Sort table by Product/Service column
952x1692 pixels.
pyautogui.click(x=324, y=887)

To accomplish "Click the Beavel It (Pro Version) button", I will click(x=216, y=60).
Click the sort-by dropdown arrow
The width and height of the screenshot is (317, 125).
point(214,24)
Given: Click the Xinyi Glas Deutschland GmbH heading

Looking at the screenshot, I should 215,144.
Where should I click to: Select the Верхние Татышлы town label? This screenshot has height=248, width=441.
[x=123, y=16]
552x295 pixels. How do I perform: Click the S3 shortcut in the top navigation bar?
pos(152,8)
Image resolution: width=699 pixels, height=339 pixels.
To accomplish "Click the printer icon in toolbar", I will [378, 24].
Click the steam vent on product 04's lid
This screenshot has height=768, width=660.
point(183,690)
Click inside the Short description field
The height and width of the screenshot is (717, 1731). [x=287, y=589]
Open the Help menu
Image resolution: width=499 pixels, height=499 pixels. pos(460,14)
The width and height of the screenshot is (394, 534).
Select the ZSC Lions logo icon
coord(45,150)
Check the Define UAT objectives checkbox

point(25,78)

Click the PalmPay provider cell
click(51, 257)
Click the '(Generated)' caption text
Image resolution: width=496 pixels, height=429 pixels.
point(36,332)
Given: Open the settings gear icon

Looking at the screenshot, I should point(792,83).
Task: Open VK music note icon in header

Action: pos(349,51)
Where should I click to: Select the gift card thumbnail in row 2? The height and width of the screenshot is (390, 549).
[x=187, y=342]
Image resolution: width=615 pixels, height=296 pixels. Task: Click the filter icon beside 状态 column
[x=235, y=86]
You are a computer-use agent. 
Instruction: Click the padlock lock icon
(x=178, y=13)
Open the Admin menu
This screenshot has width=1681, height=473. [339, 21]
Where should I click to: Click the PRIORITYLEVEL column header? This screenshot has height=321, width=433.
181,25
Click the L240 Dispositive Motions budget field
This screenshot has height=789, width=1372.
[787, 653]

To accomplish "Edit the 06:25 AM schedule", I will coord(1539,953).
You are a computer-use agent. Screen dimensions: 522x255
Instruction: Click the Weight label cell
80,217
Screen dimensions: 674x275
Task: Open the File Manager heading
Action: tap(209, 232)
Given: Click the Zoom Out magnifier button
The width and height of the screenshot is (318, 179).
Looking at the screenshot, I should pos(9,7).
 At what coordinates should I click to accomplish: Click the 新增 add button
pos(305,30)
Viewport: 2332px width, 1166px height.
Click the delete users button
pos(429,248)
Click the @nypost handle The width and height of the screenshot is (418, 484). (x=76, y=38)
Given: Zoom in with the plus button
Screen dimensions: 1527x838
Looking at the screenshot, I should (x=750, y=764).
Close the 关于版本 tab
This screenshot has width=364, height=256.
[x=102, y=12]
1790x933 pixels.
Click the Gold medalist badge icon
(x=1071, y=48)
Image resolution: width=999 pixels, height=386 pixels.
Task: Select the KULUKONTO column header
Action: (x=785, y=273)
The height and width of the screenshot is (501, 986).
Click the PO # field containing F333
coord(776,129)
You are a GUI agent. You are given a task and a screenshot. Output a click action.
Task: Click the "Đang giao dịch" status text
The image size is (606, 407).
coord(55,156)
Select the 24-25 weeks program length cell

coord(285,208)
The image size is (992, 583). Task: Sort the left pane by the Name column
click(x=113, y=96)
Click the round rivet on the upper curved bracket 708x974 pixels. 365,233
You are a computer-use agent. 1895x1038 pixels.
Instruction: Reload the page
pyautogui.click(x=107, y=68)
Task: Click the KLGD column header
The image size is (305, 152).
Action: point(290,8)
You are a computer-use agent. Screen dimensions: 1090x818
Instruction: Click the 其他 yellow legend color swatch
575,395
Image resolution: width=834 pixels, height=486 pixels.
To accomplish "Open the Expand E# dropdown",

----------------

> **PROBLEM DESCRIPTION**
Transcribe the full set of records precisely.

> **WRITTEN RESPONSE**
Sort table by Product/Service column
952x1692 pixels.
pyautogui.click(x=324, y=887)

To accomplish "Click the Beavel It (Pro Version) button", I will click(x=216, y=60).
Click the sort-by dropdown arrow
The width and height of the screenshot is (317, 125).
point(214,24)
Given: Click the Xinyi Glas Deutschland GmbH heading

Looking at the screenshot, I should 215,144.
Where should I click to: Select the Верхние Татышлы town label? This screenshot has height=248, width=441.
[x=123, y=16]
552x295 pixels. How do I perform: Click the S3 shortcut in the top navigation bar?
pos(152,8)
Image resolution: width=699 pixels, height=339 pixels.
To accomplish "Click the printer icon in toolbar", I will [378, 24].
Click the steam vent on product 04's lid
This screenshot has height=768, width=660.
point(183,690)
Click inside the Short description field
The height and width of the screenshot is (717, 1731). [x=287, y=589]
Open the Help menu
Image resolution: width=499 pixels, height=499 pixels. pos(460,14)
The width and height of the screenshot is (394, 534).
Select the ZSC Lions logo icon
coord(45,150)
Check the Define UAT objectives checkbox

point(25,78)

Click the PalmPay provider cell
click(51, 257)
Click the '(Generated)' caption text
Image resolution: width=496 pixels, height=429 pixels.
point(36,332)
Given: Open the settings gear icon

Looking at the screenshot, I should point(792,83).
Task: Open VK music note icon in header

Action: pos(349,51)
Where should I click to: Select the gift card thumbnail in row 2? The height and width of the screenshot is (390, 549).
[x=187, y=342]
Image resolution: width=615 pixels, height=296 pixels. Task: Click the filter icon beside 状态 column
[x=235, y=86]
You are a computer-use agent. 
Instruction: Click the padlock lock icon
(x=178, y=13)
Open the Admin menu
This screenshot has width=1681, height=473. [339, 21]
Where should I click to: Click the PRIORITYLEVEL column header? This screenshot has height=321, width=433.
181,25
Click the L240 Dispositive Motions budget field
This screenshot has height=789, width=1372.
[787, 653]

To accomplish "Edit the 06:25 AM schedule", I will coord(1539,953).
You are a computer-use agent. Screen dimensions: 522x255
Instruction: Click the Weight label cell
80,217
Screen dimensions: 674x275
Task: Open the File Manager heading
Action: tap(209, 232)
Given: Click the Zoom Out magnifier button
The width and height of the screenshot is (318, 179).
Looking at the screenshot, I should pos(9,7).
 At what coordinates should I click to accomplish: Click the 新增 add button
pos(305,30)
Viewport: 2332px width, 1166px height.
Click the delete users button
pos(429,248)
Click the @nypost handle The width and height of the screenshot is (418, 484). (x=76, y=38)
Given: Zoom in with the plus button
Screen dimensions: 1527x838
Looking at the screenshot, I should (x=750, y=764).
Close the 关于版本 tab
This screenshot has width=364, height=256.
[x=102, y=12]
1790x933 pixels.
Click the Gold medalist badge icon
(x=1071, y=48)
Image resolution: width=999 pixels, height=386 pixels.
Task: Select the KULUKONTO column header
Action: (x=785, y=273)
The height and width of the screenshot is (501, 986).
Click the PO # field containing F333
coord(776,129)
You are a GUI agent. You are given a task and a screenshot. Output a click action.
Task: Click the "Đang giao dịch" status text
The image size is (606, 407).
coord(55,156)
Select the 24-25 weeks program length cell

coord(285,208)
The image size is (992, 583). Task: Sort the left pane by the Name column
click(x=113, y=96)
Click the round rivet on the upper curved bracket 708x974 pixels. 365,233
You are a computer-use agent. 1895x1038 pixels.
Instruction: Reload the page
pyautogui.click(x=107, y=68)
Task: Click the KLGD column header
The image size is (305, 152).
Action: point(290,8)
You are a computer-use agent. Screen dimensions: 1090x818
Instruction: Click the 其他 yellow legend color swatch
575,395
Image resolution: width=834 pixels, height=486 pixels.
To accomplish "Open the Expand E# dropdown",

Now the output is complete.